From High Ceph Latency to Kernel Patch with eBPF / BCC

Linux has a large number of kernel debugging tools and applications. Most of them adversely affect application performance and cannot be used in production.
A couple of years ago, another tool was developed - eBPF. It makes it possible to trace the kernel and user applications with a low overhead and without the need to rebuild programs and load third-party modules into the kernel.
There are already many application utilities that use eBPF, and in this article we will look at how to write our own profiling utility based on the PythonBCC library. The article is based on real events. We will go from the appearance of the problem to its correction to show how existing utilities can be used in specific situations.
Ceph is slow
A new host has been added to the Ceph cluster. After migrating some of the data to it, we noticed that the speed of processing write requests is much lower than on other servers.

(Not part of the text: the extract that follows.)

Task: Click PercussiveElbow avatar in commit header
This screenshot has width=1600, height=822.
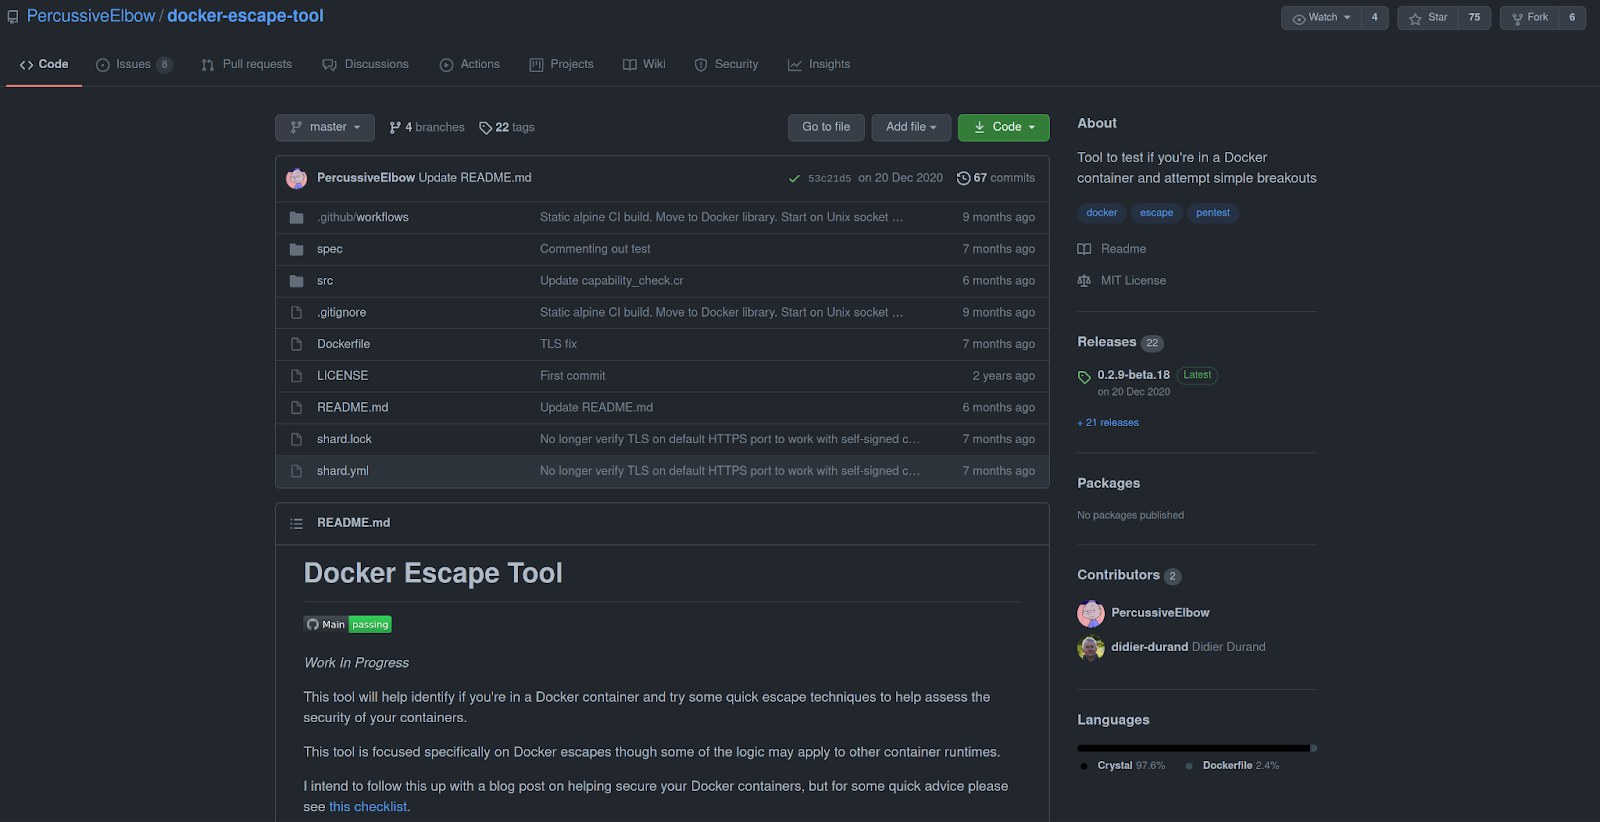Action: pos(297,178)
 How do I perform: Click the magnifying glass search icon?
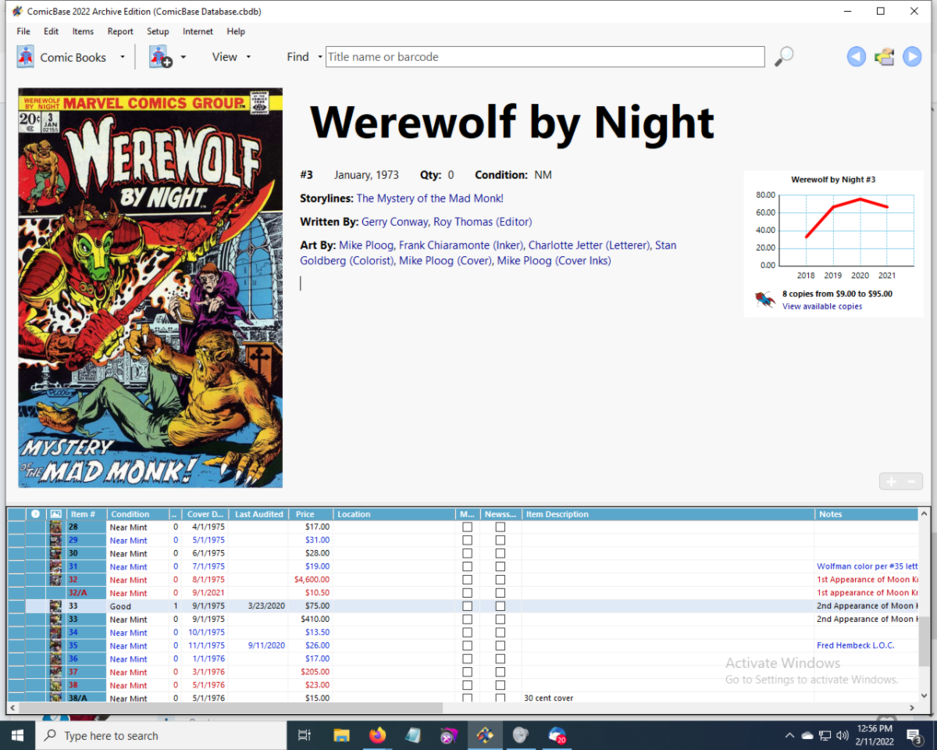point(784,57)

Unlike other platforms, bcache and the new linux 4.15 kernel were used on this host. A host of this configuration was used here for the first time. And at that time it was clear that theoretically anything could be the root of the problem.
Investigating the host
To begin with, let's see what happens inside the ceph-osd process. To do this, we use perf and flamescope (more about which can be read here ):

The picture tells us that the fdatasync () function spent a lot of time sending a request to the generic_make_request () function . This means that most likely the cause of the problems is somewhere outside the osd daemon itself. It can be either a kernel or disks. The iostat output showed a high latency in processing requests with bcache disks.

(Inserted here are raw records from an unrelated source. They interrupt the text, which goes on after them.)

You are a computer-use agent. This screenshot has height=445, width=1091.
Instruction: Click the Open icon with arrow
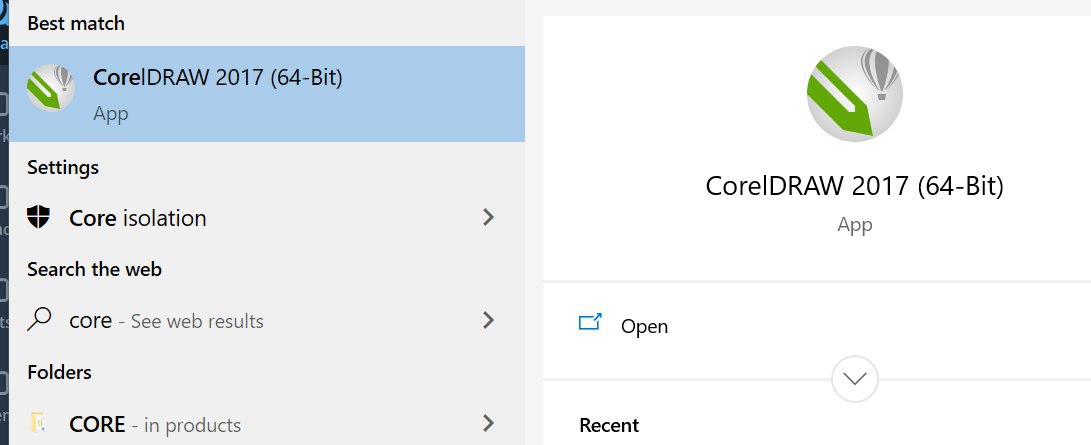coord(590,322)
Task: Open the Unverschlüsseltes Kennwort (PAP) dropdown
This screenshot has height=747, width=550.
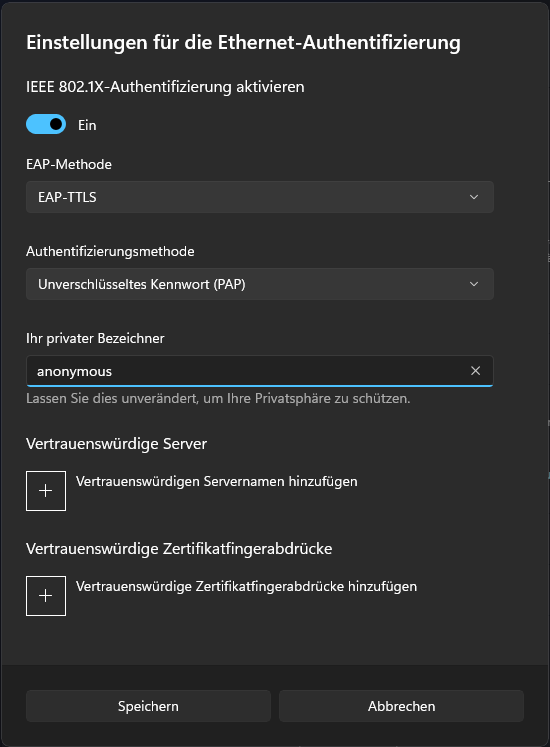Action: [260, 284]
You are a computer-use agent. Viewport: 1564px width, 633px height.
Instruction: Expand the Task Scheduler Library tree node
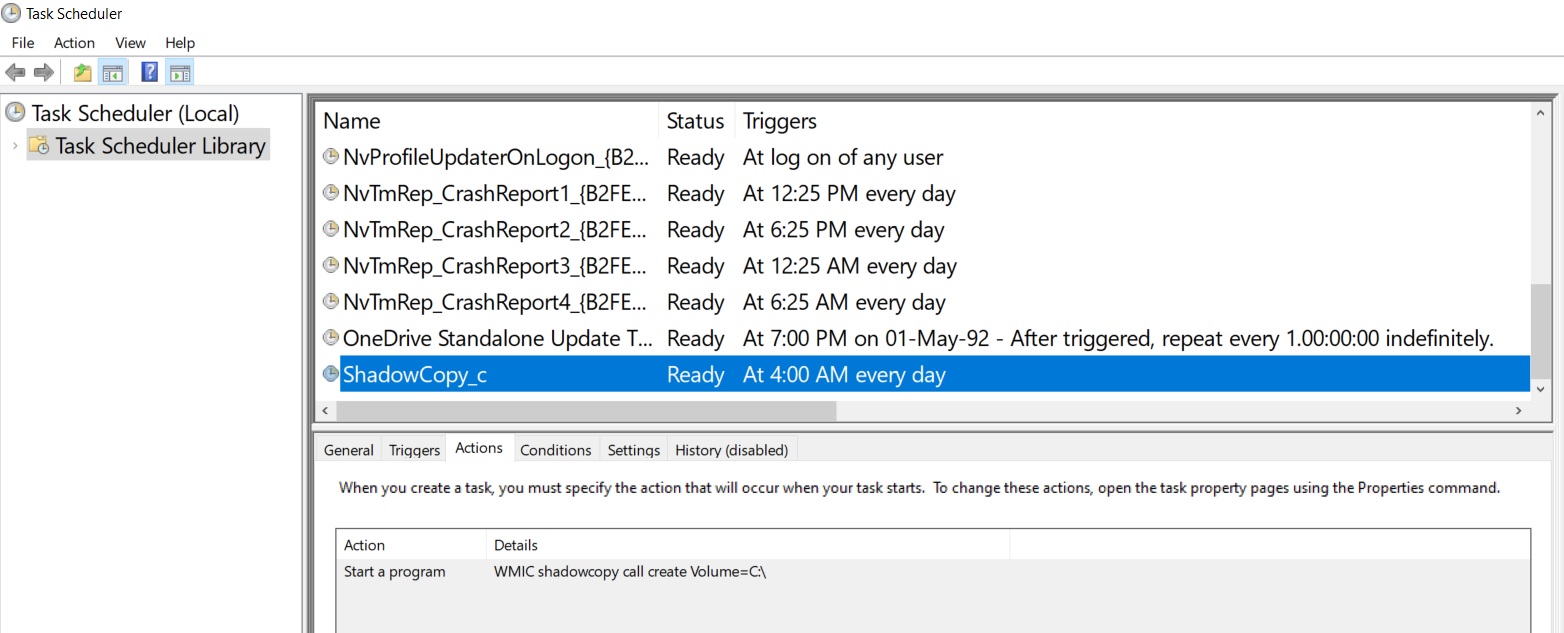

When checking the host, we found that the systemd-udevd daemon consumes a large amount of CPU time - about 20% on multiple cores. This is a strange behavior, so you need to find out its cause. Since Systemd-udevd works with uevents, we decided to look at them through udevadm monitor. It turns out that a large number of change events were generated for each block device in the system. This is quite unusual, so you will need to see what generates all these events.
Using the BCC Toolkit
As we already found out, the kernel (and the ceph daemon in the system call) spends a lot of time in generic_make_request () . Let's try to measure the speed of this function. The BCC is already a wonderful tool - funclatency . We will trace the daemon by its PID with an interval between information outputs of 1 second and output the result in milliseconds.

Usually this function is fast. All she does is send the request to the device driver queue.

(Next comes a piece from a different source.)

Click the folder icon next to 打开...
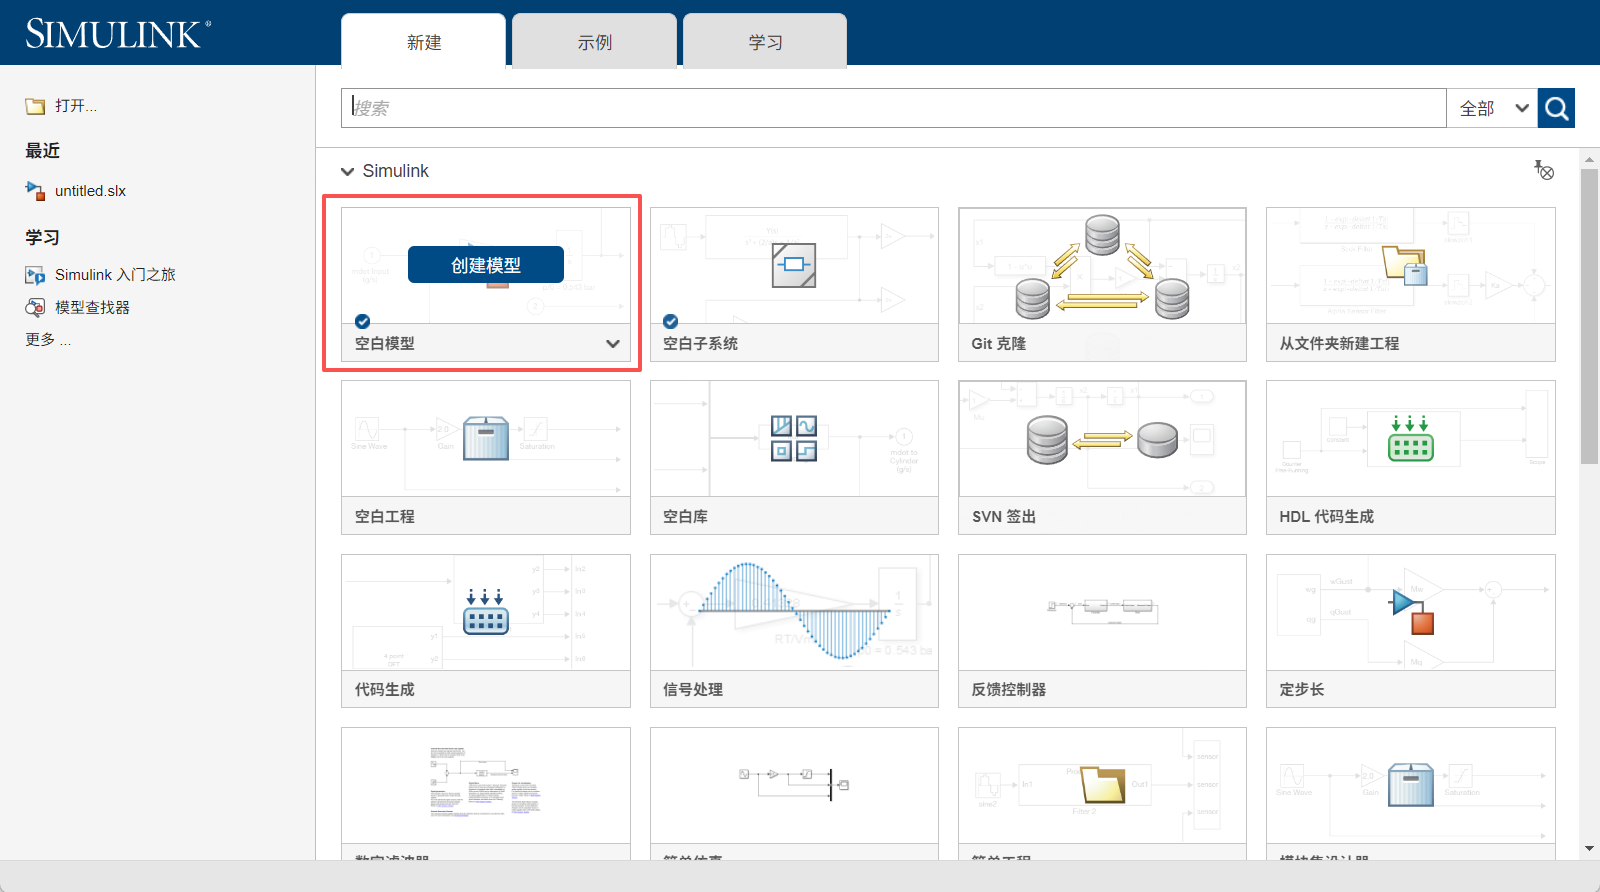This screenshot has width=1600, height=892. [x=35, y=106]
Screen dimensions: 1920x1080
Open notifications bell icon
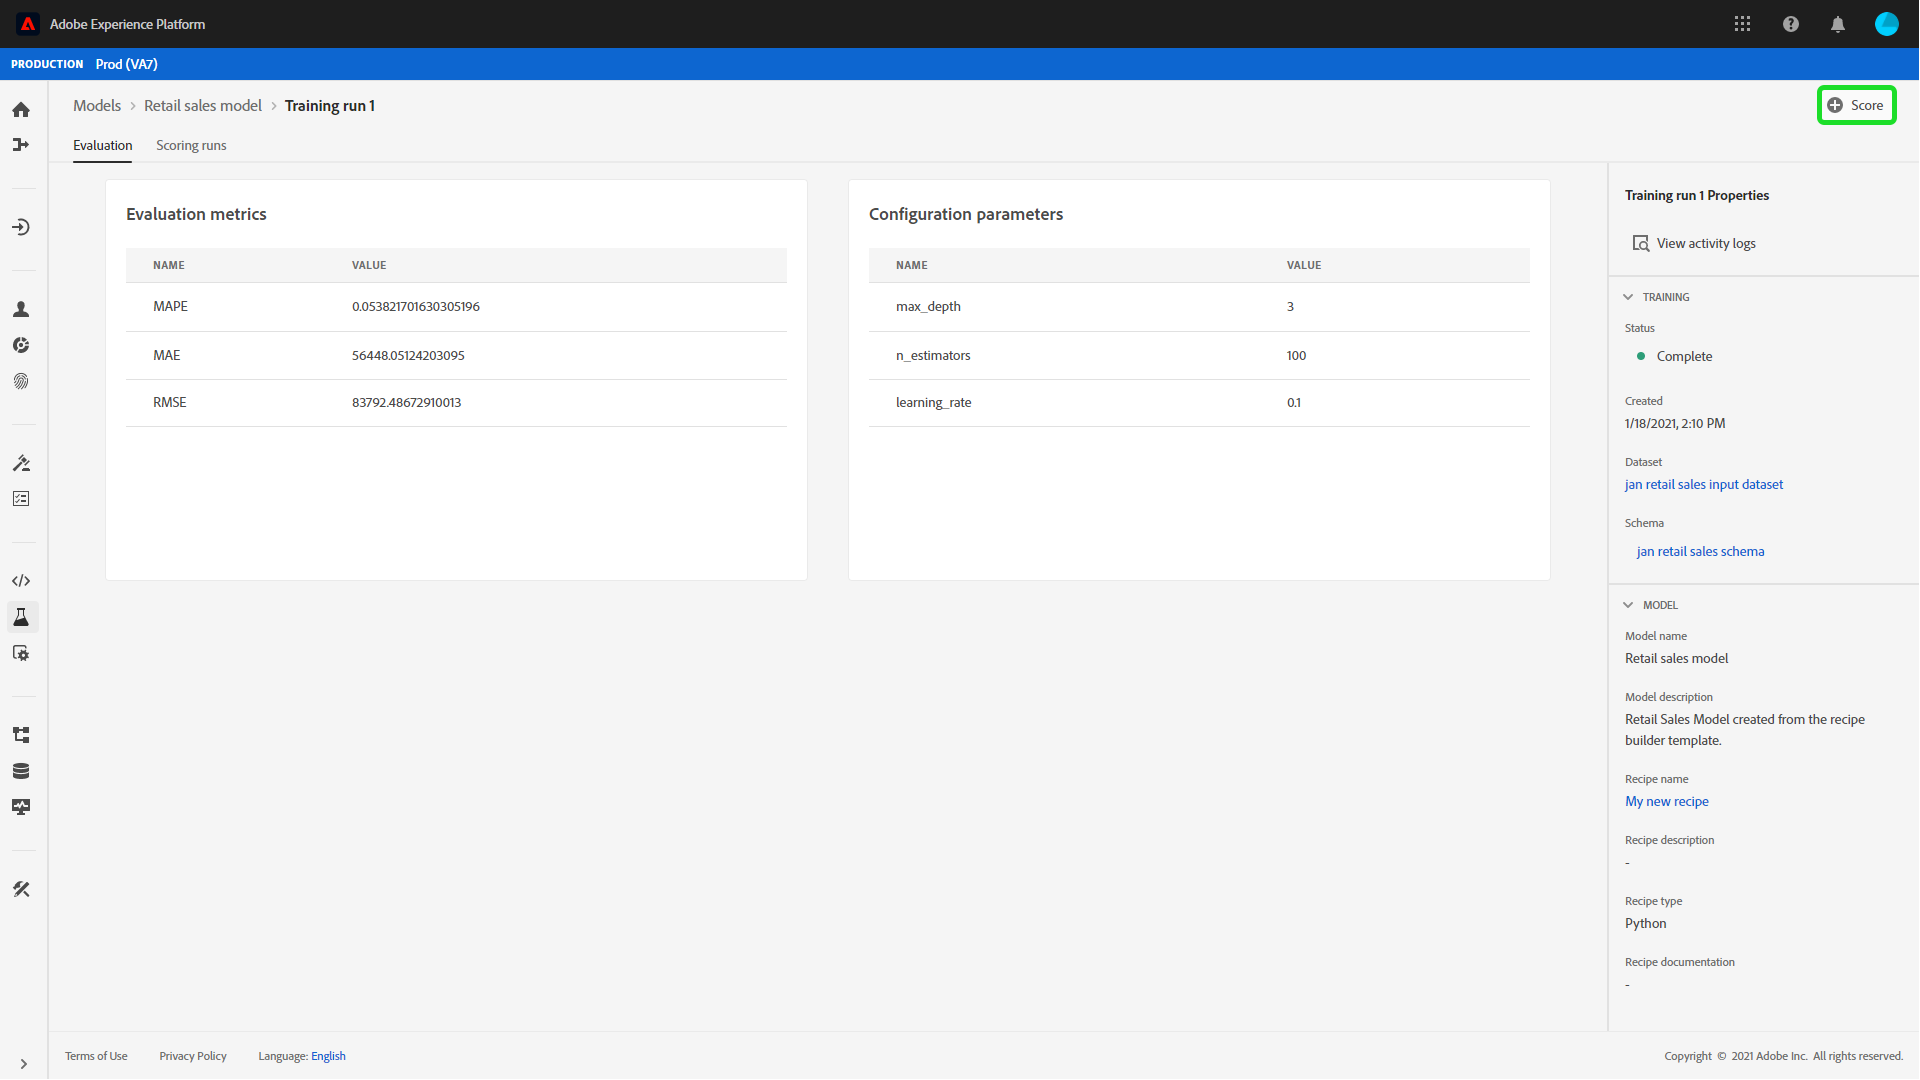(1837, 24)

Bcache is a complex device that actually consists of three disks:
- backing device (cached disk), in this case it is a slow HDD;
- caching device (caching disk), here it is one section of the NVMe device;
- bcache virtual device with which the application works.
We know that request transmission is slow, but for which of these devices? We will deal with this a bit later.
We now know that uevents are probably causing problems. Finding what exactly causes their generation is not so simple. Suppose this is some kind of software that runs periodically. Let's see what kind of software is launched on the system using the execsnoop script from the same set of BCC utilities . Run it and direct the output to a file.
For example, like this:
/usr/share/bcc/tools/execsnoop | tee ./execdump
We will not give the full output of execsnoop here, but one line of interest to us looked like this:
sh 1764905 5802 0 sudo arcconf getconfig 1 AD | grep Temperature | awk -F '[:/]' '{print $2}' | sed 's/^ \([0-9]*\) C.*/\1/'
The third column is the PPID (parent PID) of the process. The process with PID 5802 turned out to be one of the threads of our monitoring system. When checking the configuration of the monitoring system, erroneous parameters were found. The temperature of the HBA adapter was taken once every 30 seconds, which is much more often than necessary. After changing the verification interval to a longer one, we found that the delay in processing requests on this host has ceased to stand out from the rest of the hosts.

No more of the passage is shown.